## Seite
▼▼▼

Ein Mitarbeiter, welcher sich am Arbeitsplatz bereithalten muss, um jederzeit die Arbeit aufnehmen zu können, leistet Bereitschaftsdienst . Dies trifft vor allem auf medizinisches Personal und Mitarbeiter im Rettungsdienst zu. Bereitschaftsdienst liegt immer dann vor, wenn der Arbeitnehmer von seinem Arbeitgeber in der Wahl seines Aufenthaltsortes eingeschränkt ist und während der Zeit nicht in der Lage ist, seine Aktivitäten eigenständig zu planen oder auszuüben.

Rufbereitschaft

Die Rufbereitschaft ist ein Unterfall des Bereitschaftsdienstes. Der wesentliche Unterschied ist, dass sich der Arbeitnehmer nicht am Arbeitsplatz aufhalten muss, aber jederzeit für seinen Arbeitgeber erreichbar sein muss. Üblicherweise trifft dies auf z.B. Tierärzte oder Feuerwehrleute zu, welche sich zu Hause oder anderswo aufhalten und auf Zuruf alsbald bereit sein müssen, die Arbeit aufzunehmen. Sie sind also in ihrer Ortswahl und ihren Aktivitäten weniger stark eingeschränkt.

Rufbereitschaft oder Bereitschaftsdienst gleich Arbeitszeit?

Beim Bereitschaftsdienst handelt es sich grundsätzlich um zu vergütende Arbeitszeit. Das Bundesarbeitsgericht hat bereits im Jahre 2016 festgelegt, dass Bereitschaftsdienst mit dem Mindestlohn zu vergüten ist. Bei der Rufbereitschaft handelt es sich grundsätzlich nicht um Arbeitszeit . Lediglich die Zeiten des Arbeitseinsatzes werden als Arbeitszeit gewertet und sind zu vergüten.

▲▲▲

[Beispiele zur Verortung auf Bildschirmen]
▼▼▼

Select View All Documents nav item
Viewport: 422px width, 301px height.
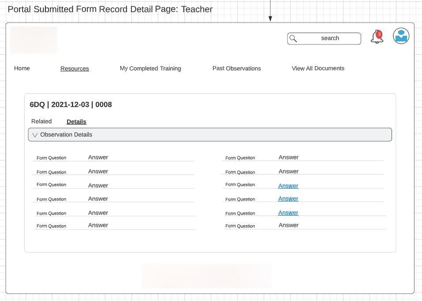318,68
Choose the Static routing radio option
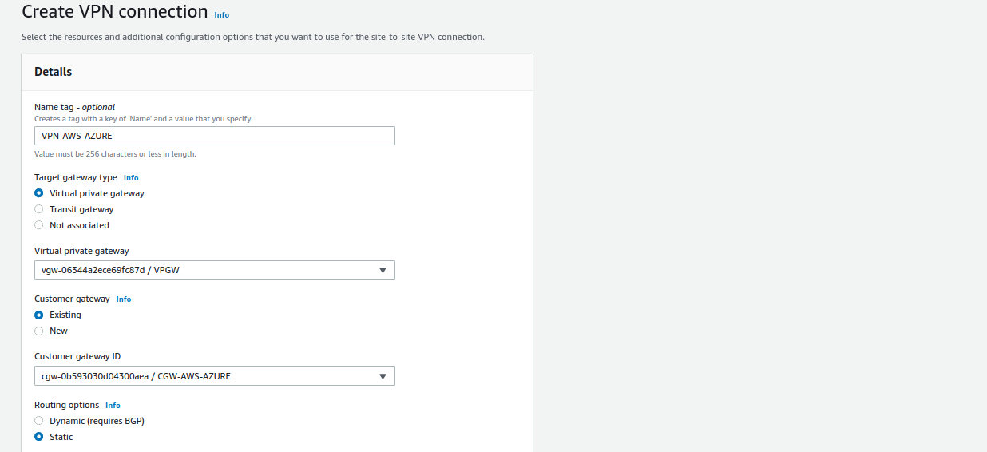This screenshot has width=987, height=452. coord(39,437)
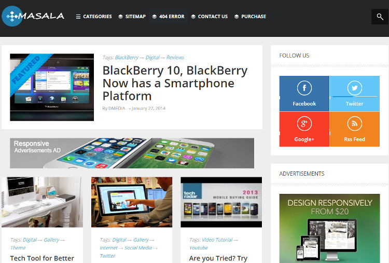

▲▲▲

## Aufgaben
a) Schreib aus dem Text über den Bereitschaftsdienst den Abschnitt ab, der mit den Worten „Die Rufbereitschaft ist“ beginnt und mit „weniger stark eingeschränkt.“ endet, und ersetze darin „Tierärzte“ durch „Hausärzte“.
b) Was hat das Bundesarbeitsgericht laut dem Text über den Bereitschaftsdienst im Jahr 2016 festgelegt?

## Lösungen
a)
Die Rufbereitschaft ist ein Unterfall des Bereitschaftsdienstes. Der wesentliche Unterschied ist, dass sich der Arbeitnehmer nicht am Arbeitsplatz aufhalten muss, aber jederzeit für seinen Arbeitgeber erreichbar sein muss. Üblicherweise trifft dies auf z.B. Hausärzte oder Feuerwehrleute zu, welche sich zu Hause oder anderswo aufhalten und auf Zuruf alsbald bereit sein müssen, die Arbeit aufzunehmen. Sie sind also in ihrer Ortswahl und ihren Aktivitäten weniger stark eingeschränkt.

b) Es hat festgelegt, dass Bereitschaftsdienst mit dem Mindestlohn zu vergüten ist.